What is god, after all? Makes one think, doesn’t it?

1 comment:

  1. I made a comment a long time ago to your first post, it contained this bit:

    We are like the blind men examining the elephant (http://en.wikipedia.org/wiki/Blind_men_and_an_elephant). Is God a spear? a pillar? a wall? or something else?

    You say "By definition god is indefinable." This is a nice paradox, similar to the oft quoted line in the media "The experience was indescribable."

    "Definition" means making something finite, attaching limits to it. Most concepts of God do involve a limitless, infinite aspect so, the paradox is applicable in that sense. But I disagree with the other interpretation that we cannot define god. I think we do that every day (and MUCH too frequently and offhandedly) and I think many people see god not so much as what they are, but as what they think they should be.
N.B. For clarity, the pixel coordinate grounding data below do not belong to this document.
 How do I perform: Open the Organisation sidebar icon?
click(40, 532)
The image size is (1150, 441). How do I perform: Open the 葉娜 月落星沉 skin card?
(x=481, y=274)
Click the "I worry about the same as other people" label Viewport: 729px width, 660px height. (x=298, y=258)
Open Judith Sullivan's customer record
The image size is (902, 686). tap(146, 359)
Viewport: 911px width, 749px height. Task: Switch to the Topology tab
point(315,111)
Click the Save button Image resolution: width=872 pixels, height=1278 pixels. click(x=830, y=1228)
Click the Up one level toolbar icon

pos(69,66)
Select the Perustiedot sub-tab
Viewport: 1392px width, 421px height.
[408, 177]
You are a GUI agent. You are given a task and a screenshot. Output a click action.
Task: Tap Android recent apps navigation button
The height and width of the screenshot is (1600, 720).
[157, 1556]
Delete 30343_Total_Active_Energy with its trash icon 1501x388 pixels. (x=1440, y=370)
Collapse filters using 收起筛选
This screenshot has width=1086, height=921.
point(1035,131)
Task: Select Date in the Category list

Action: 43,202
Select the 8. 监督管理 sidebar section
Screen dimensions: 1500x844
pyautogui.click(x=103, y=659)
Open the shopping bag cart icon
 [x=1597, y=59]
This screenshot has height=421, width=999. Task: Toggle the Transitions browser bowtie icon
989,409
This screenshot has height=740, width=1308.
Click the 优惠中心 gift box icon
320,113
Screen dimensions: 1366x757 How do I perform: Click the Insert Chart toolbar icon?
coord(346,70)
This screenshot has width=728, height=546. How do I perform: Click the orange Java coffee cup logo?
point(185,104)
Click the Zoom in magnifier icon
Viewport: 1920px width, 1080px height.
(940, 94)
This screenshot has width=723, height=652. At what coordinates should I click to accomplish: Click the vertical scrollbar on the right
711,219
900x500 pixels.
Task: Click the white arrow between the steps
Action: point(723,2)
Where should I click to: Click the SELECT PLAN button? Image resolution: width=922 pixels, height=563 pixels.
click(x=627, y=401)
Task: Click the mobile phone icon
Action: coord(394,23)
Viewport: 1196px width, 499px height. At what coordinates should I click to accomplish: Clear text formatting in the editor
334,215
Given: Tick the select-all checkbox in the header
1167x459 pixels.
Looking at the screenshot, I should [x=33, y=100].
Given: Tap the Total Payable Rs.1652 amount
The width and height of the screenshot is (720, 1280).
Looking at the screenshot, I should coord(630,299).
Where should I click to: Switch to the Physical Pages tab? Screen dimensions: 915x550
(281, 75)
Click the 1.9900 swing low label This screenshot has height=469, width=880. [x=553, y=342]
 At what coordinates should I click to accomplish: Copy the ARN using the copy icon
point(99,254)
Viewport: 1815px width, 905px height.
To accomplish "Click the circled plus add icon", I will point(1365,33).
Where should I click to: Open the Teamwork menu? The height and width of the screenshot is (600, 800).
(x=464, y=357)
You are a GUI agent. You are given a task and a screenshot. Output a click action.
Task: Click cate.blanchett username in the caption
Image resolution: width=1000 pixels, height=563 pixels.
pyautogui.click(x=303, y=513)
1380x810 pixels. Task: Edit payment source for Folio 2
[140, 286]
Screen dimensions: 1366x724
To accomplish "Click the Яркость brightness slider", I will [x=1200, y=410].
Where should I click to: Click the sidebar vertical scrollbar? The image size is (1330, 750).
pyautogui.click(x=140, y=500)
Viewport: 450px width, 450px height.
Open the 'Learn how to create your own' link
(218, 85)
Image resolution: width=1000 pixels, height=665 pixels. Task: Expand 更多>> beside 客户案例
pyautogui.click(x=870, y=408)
    I think, for many people, God is not, in fact, anthropomorphic. I had a recent experience in which I got a new perspective on God (actually, became re-acquainted with a perspective I had in my youth).

    I now have 8 hens. I feed them every day and gather their eggs. From the very first time they started laying, I said "Thank you, chickens," when I took the eggs. It was reflexive and I didn't think about it much at the time.

    Later I learned that some farmers (and bee keepers) develop psychological problems around the fact that they are essentially stealing the food, children, or flesh of their livestock. One of the primary treatments for this is to encourage them to say "thanks" to the animals, before taking their honey, eggs, etc.

    This is, ostensibly, a type of anthromorphism. Attibuting human qualities to the bees or chickens, assuming they can understand your gratitude.

    But, in fact, I think it is not that at all. It is giving the gatherer a chance to anthropomophose himself -- to think of himself as a man, a good man. A good man shows gratitude when he is given a gift, especially good food for his family.

    I was silently saying grace (I don't typically do this) over a meal made from the eggs of my chickens. I felt good that I had thanked them, but realized there were other ingredients, meat from animals, even leaves from plants, for which I had not (until that point) given thanks.

    Then I realized that, among all the other things that God may or may not be, he is a kind proxy, a spirit that carries my gratitude for what I have been given to the people, animals, plants, mountians, rivers... to the thousands of entities who help me and my family live every day.

    I don't think this absolves me from saying "thank you" to my chickens or to anyone else who gives me help in life (i.e. it doesn't legitimize robbery). (So, thanks, btw, for letting me post this.) But it is a way for me to thank those who are already out of earshot, some of whom, knowingly or not, have given their lives to help me.

    That's superhuman, that's non-anthropomorphic. That's God playing the role of ubiquitous spirit, of gratitude-relay.

    I think we don't really know what we are. We have no true mirrors. We don't truly know what being a human is about -- we make it up as we go along. But that thanking God for the grace and the million kindnesses that He conveys; I think that anthropomorphoses us.